REQUIRED TASK: Please repeat everything in the material from the line containing "At what coordinates" down to the line containing "click(x=560, y=92)", substituting "Reports" for "Conversions" and keeping all else unchanged. Leave the pictures out of your answer.

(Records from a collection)
/---
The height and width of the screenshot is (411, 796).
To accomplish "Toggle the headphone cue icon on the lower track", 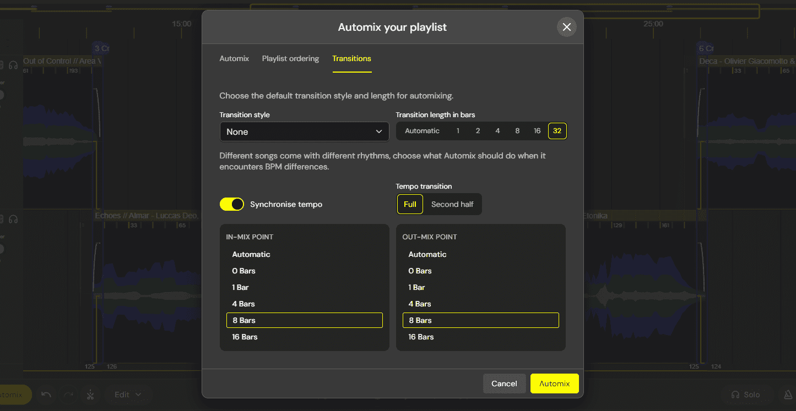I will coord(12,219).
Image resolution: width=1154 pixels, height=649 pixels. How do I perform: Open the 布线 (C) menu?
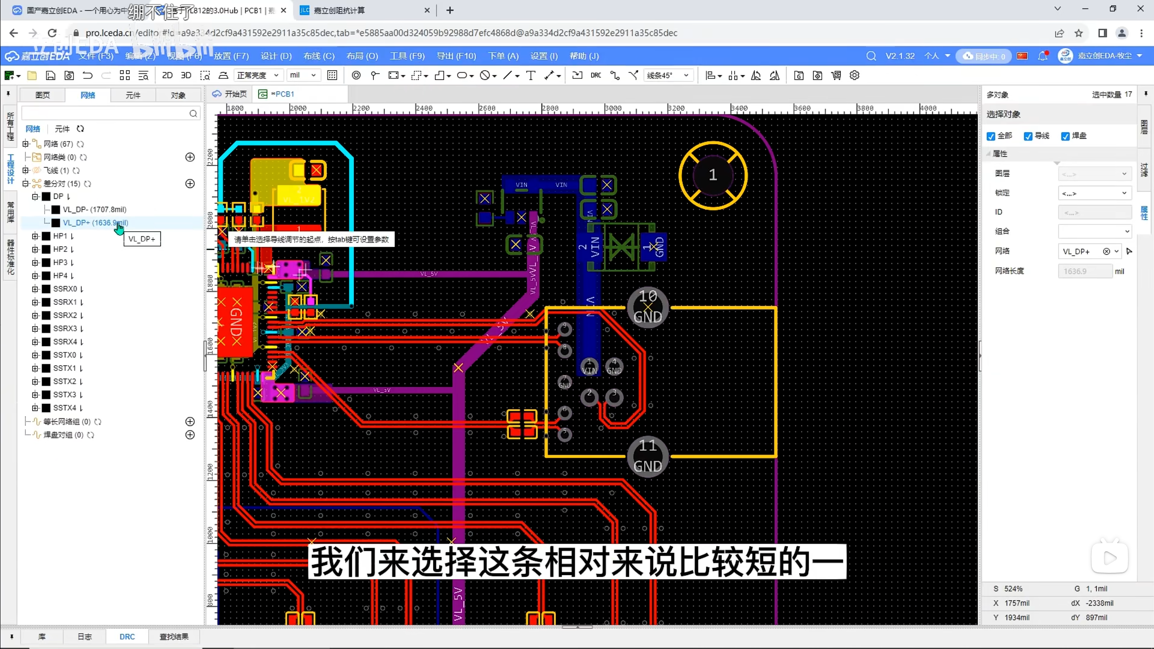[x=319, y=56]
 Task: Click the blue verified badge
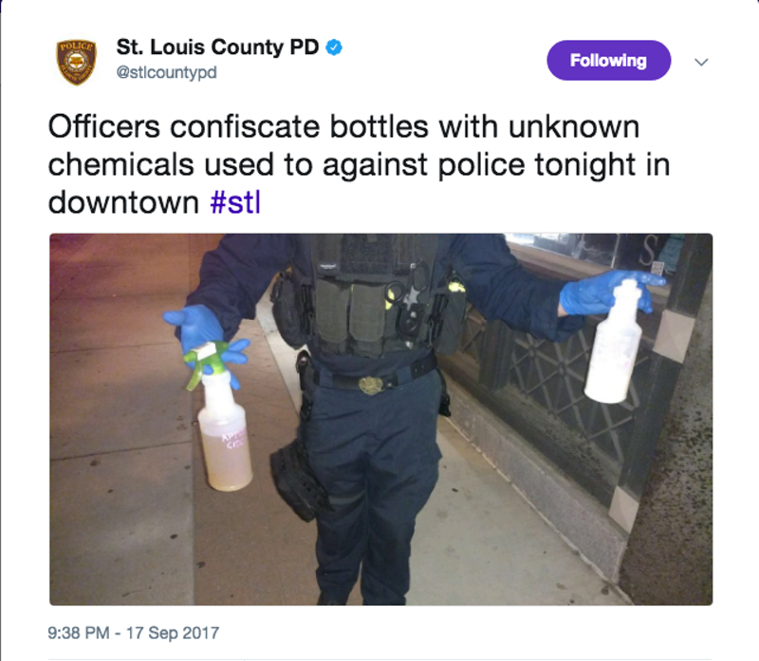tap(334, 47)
\---
/---
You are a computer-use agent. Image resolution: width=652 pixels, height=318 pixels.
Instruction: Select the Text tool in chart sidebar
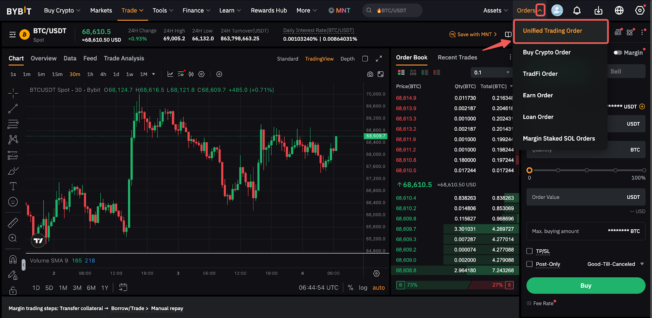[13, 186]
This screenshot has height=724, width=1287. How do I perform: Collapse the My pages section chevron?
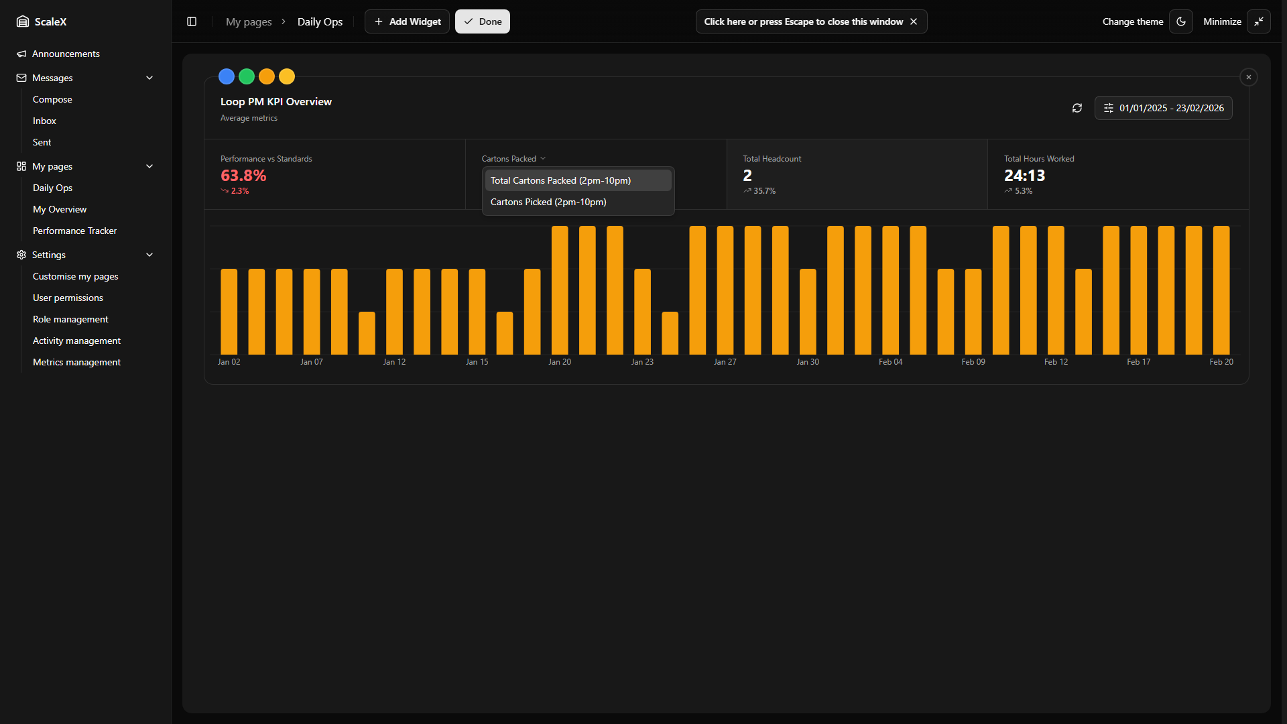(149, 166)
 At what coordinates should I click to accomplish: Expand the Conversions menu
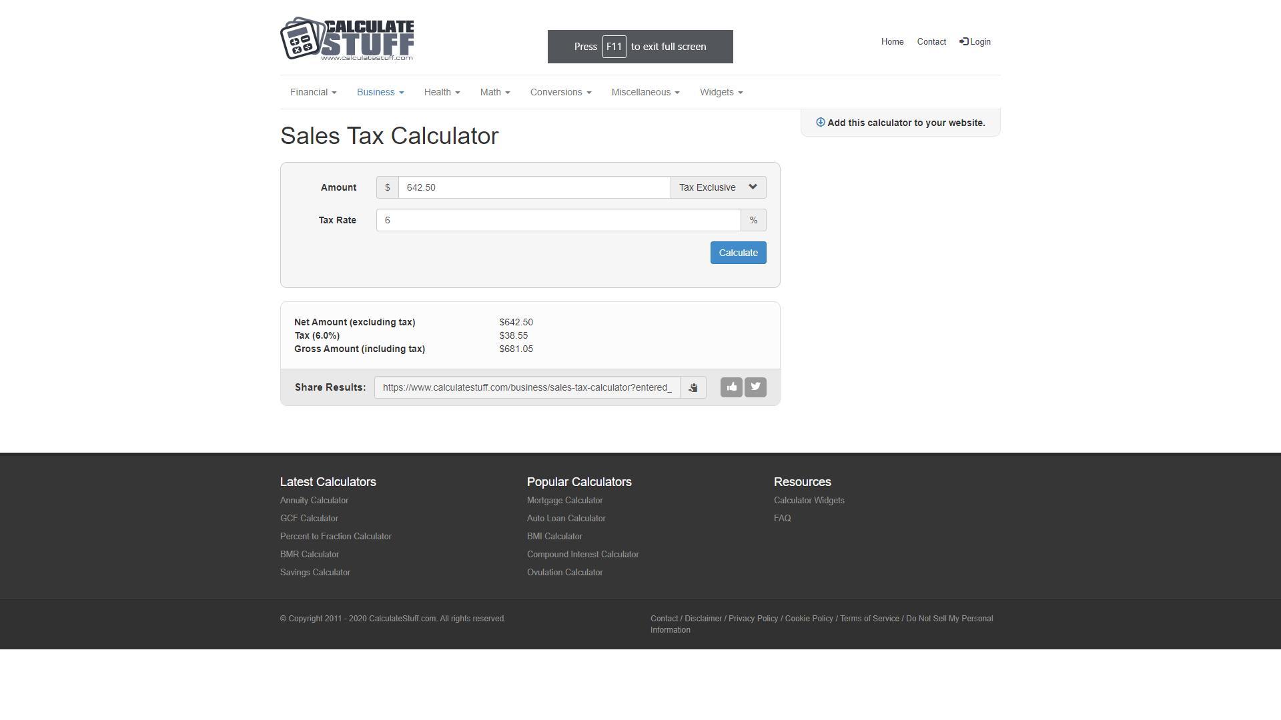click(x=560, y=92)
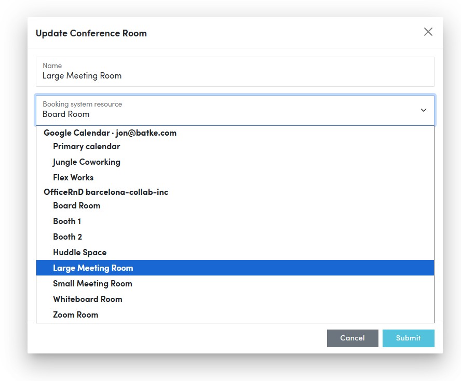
\---
WRITTEN RESPONSE:
 At what coordinates should I click to accomplish: Expand the Reports menu
click(x=560, y=92)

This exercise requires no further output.